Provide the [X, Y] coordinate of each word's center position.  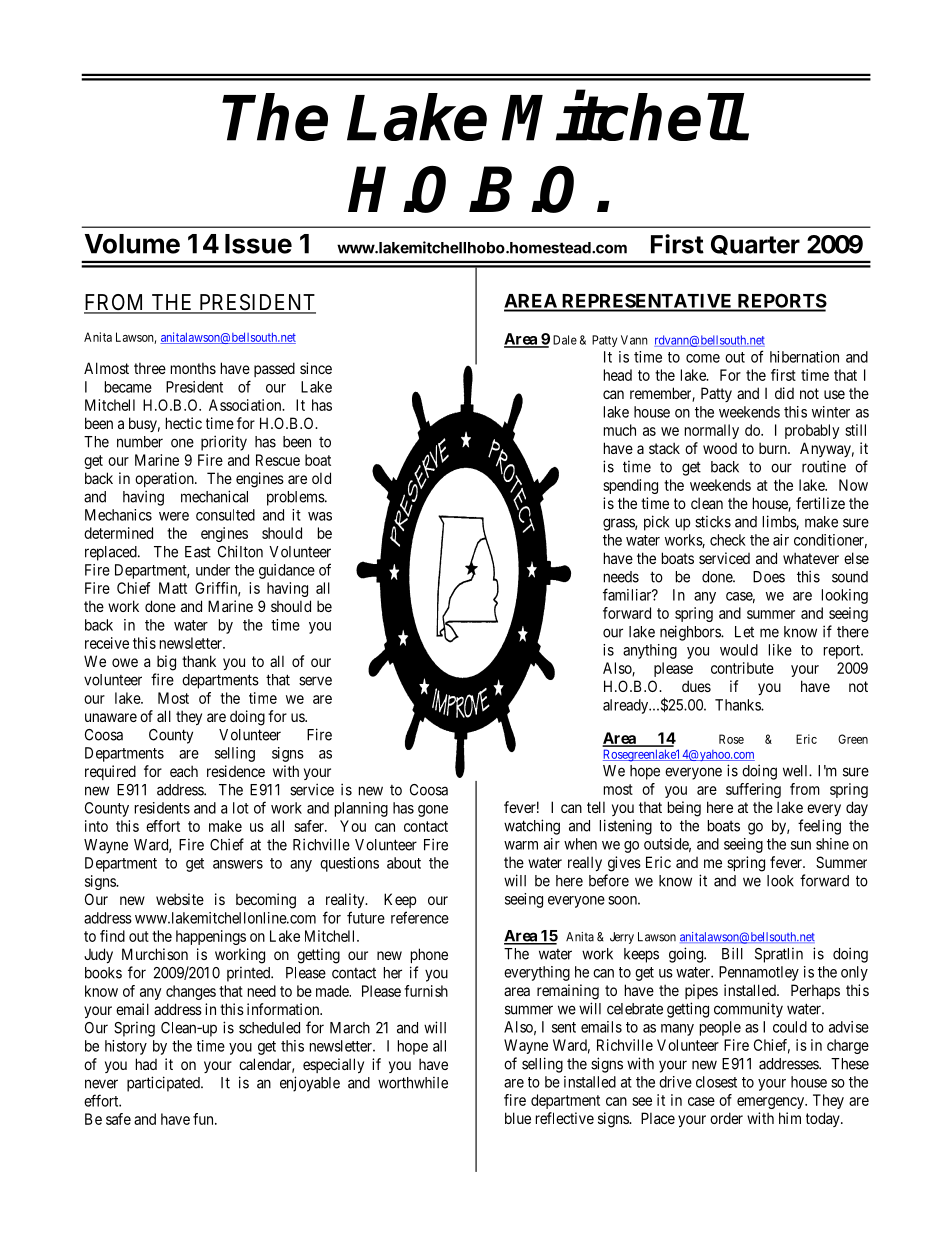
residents [162, 808]
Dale [565, 340]
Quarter [755, 245]
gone [433, 811]
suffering [753, 790]
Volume [132, 244]
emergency [771, 1103]
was [320, 516]
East [198, 552]
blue [518, 1118]
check [728, 540]
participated [164, 1084]
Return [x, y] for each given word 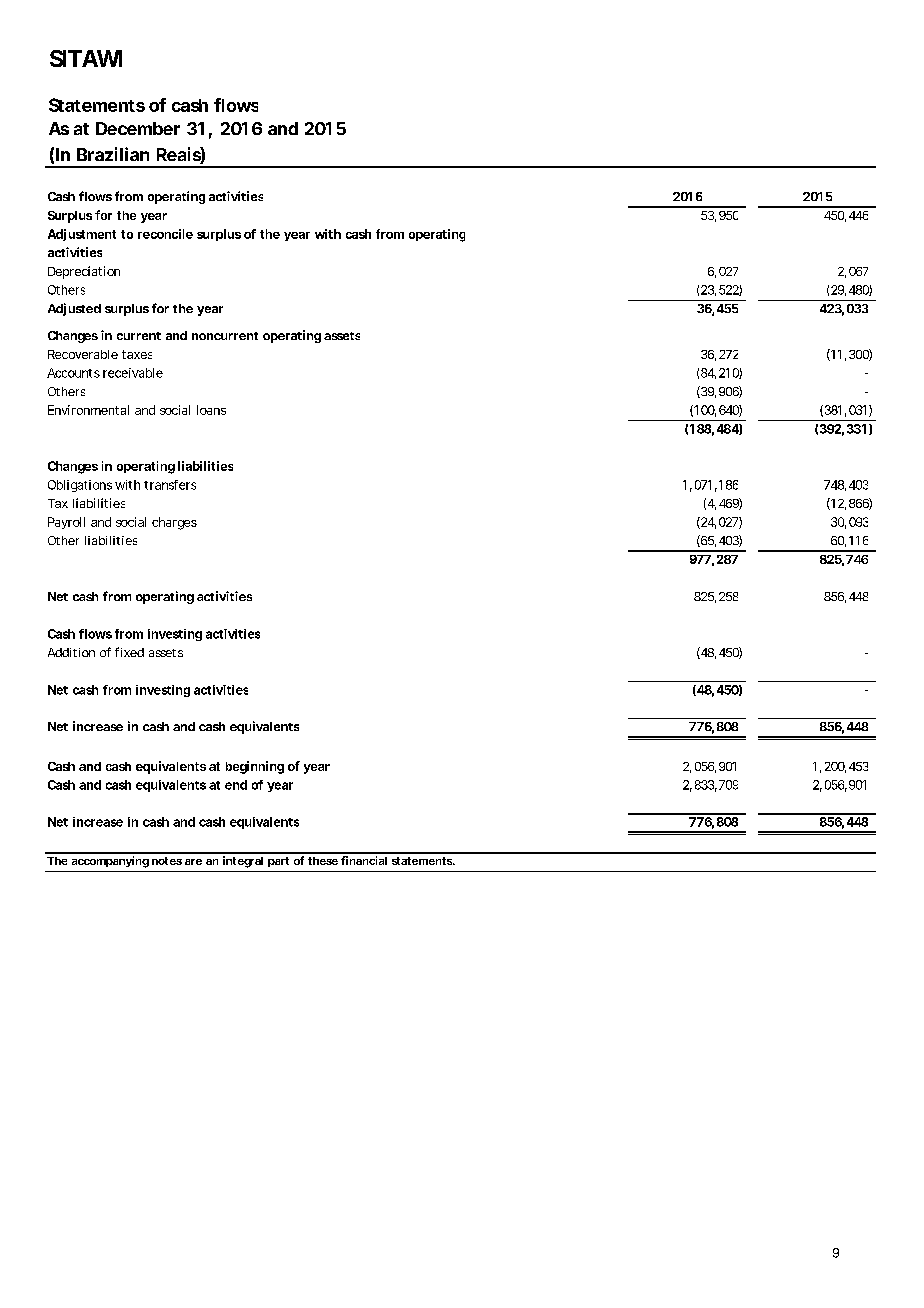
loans [211, 410]
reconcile [165, 234]
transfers [170, 485]
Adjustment [82, 235]
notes [167, 861]
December [138, 128]
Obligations [80, 486]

■ ■ ■

WRITTEN TASK – Copy every line above word for word, but leave out the pictures.

IN RESPONSE –
Provide the [X, Y] coordinate of each word's center position.  
residents [162, 808]
Dale [565, 340]
Quarter [755, 245]
gone [433, 811]
suffering [753, 790]
Volume [132, 244]
emergency [771, 1103]
was [320, 516]
East [198, 552]
blue [518, 1118]
check [728, 540]
participated [164, 1084]
Return [x, y] for each given word 
loans [211, 410]
reconcile [165, 234]
transfers [170, 485]
Adjustment [82, 235]
notes [167, 861]
December [138, 128]
Obligations [80, 486]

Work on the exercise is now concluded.